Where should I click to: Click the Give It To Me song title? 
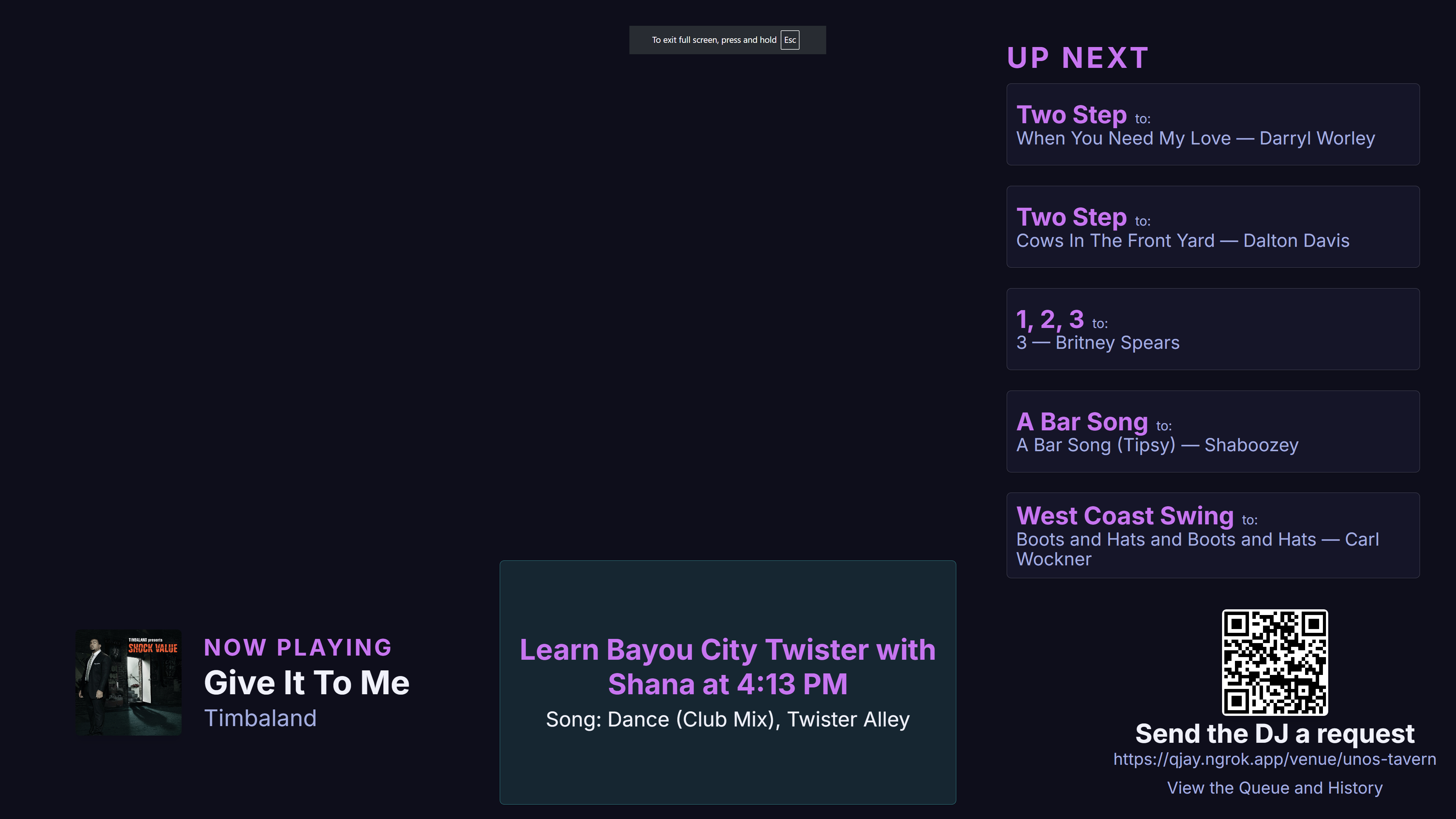[x=306, y=683]
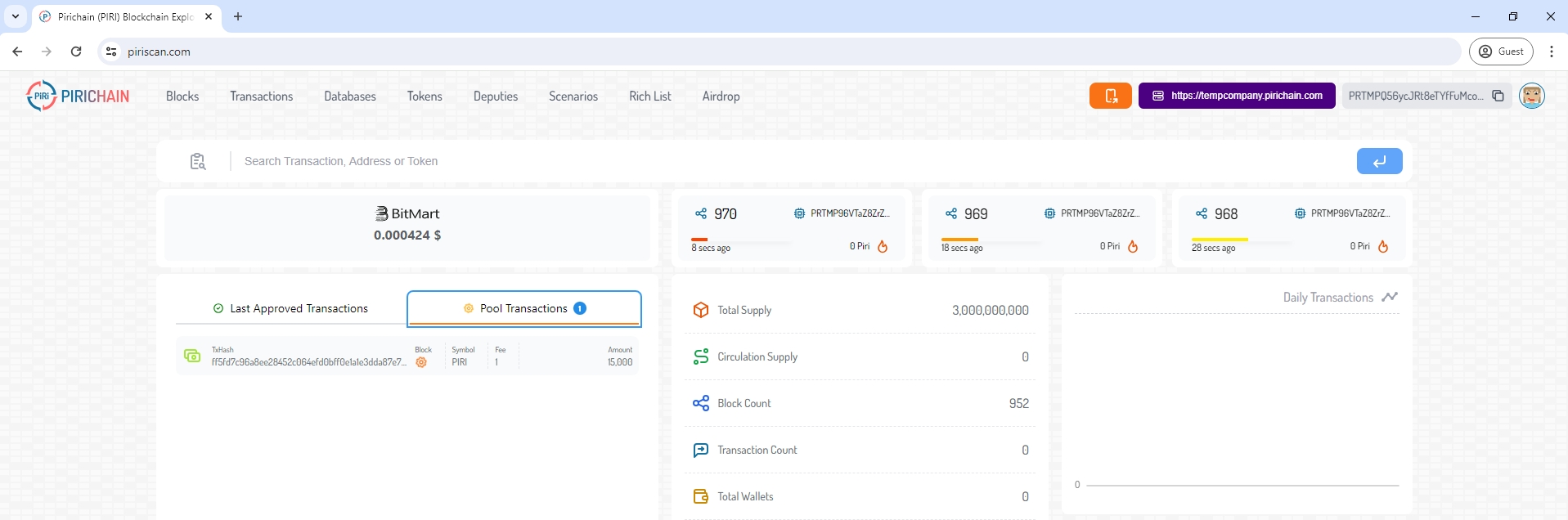This screenshot has width=1568, height=520.
Task: Click the Daily Transactions chart icon
Action: (1389, 297)

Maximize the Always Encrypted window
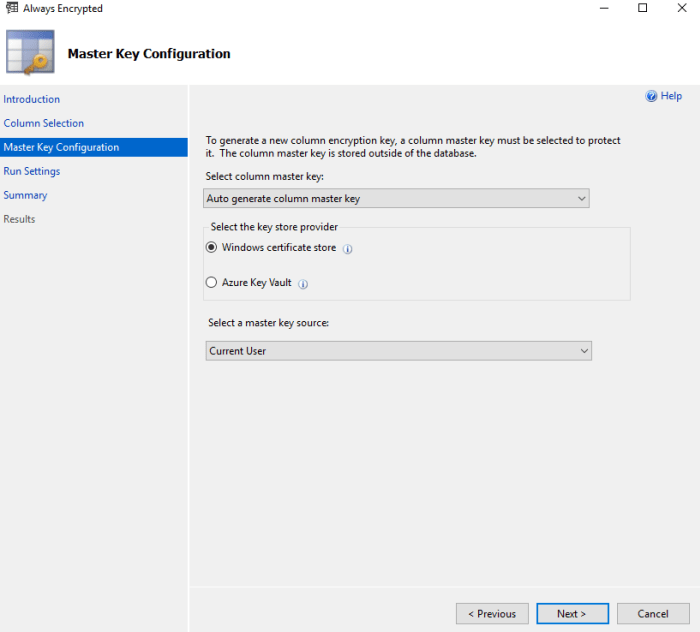pos(643,9)
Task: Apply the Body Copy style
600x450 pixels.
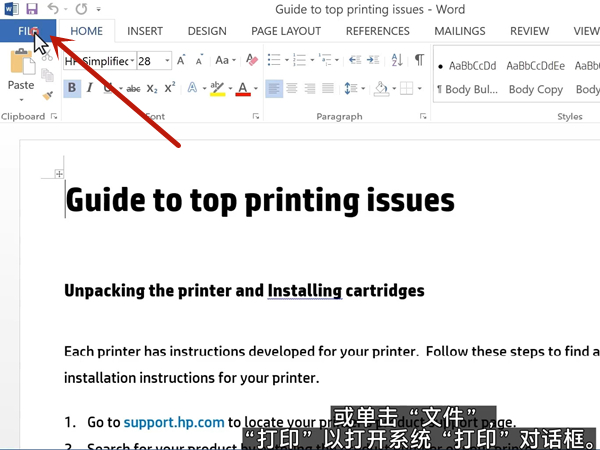Action: [535, 89]
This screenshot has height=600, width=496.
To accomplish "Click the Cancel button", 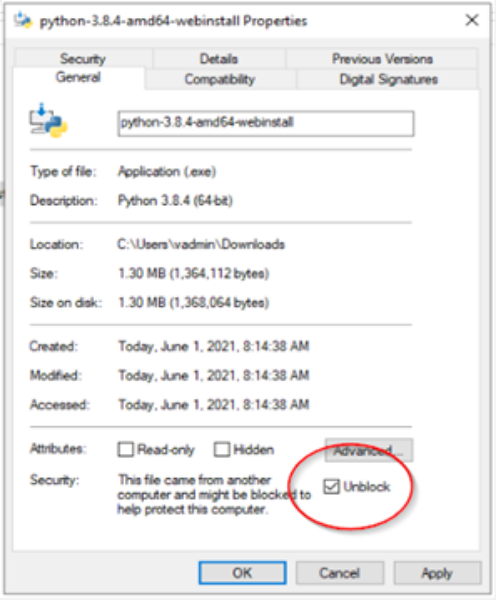I will coord(339,573).
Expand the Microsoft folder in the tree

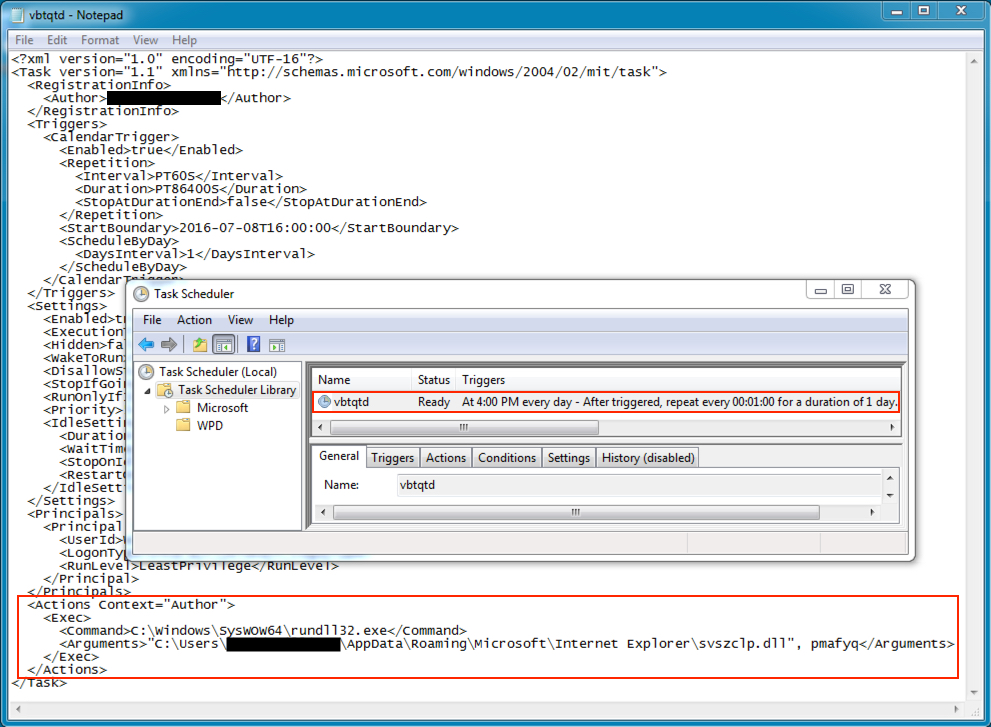click(166, 408)
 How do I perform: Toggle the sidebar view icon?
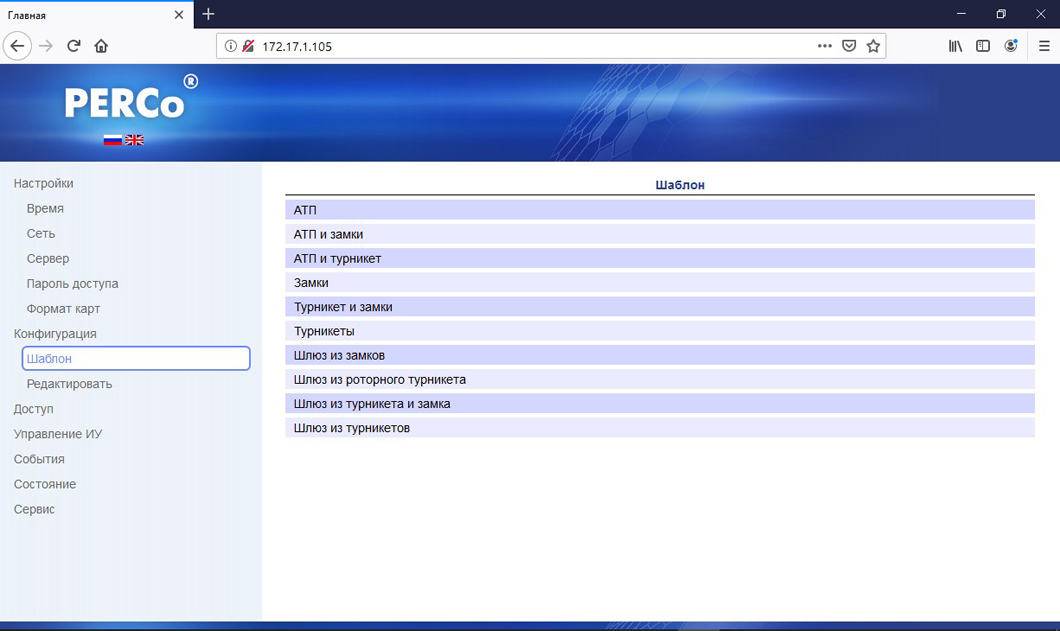[x=983, y=46]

=== Description of the task ===
Pull out every line of the entries that contains the word "icon".

=== Response ===
Task: Click the Daily Transactions chart icon
 How do I perform: Toggle the sidebar view icon?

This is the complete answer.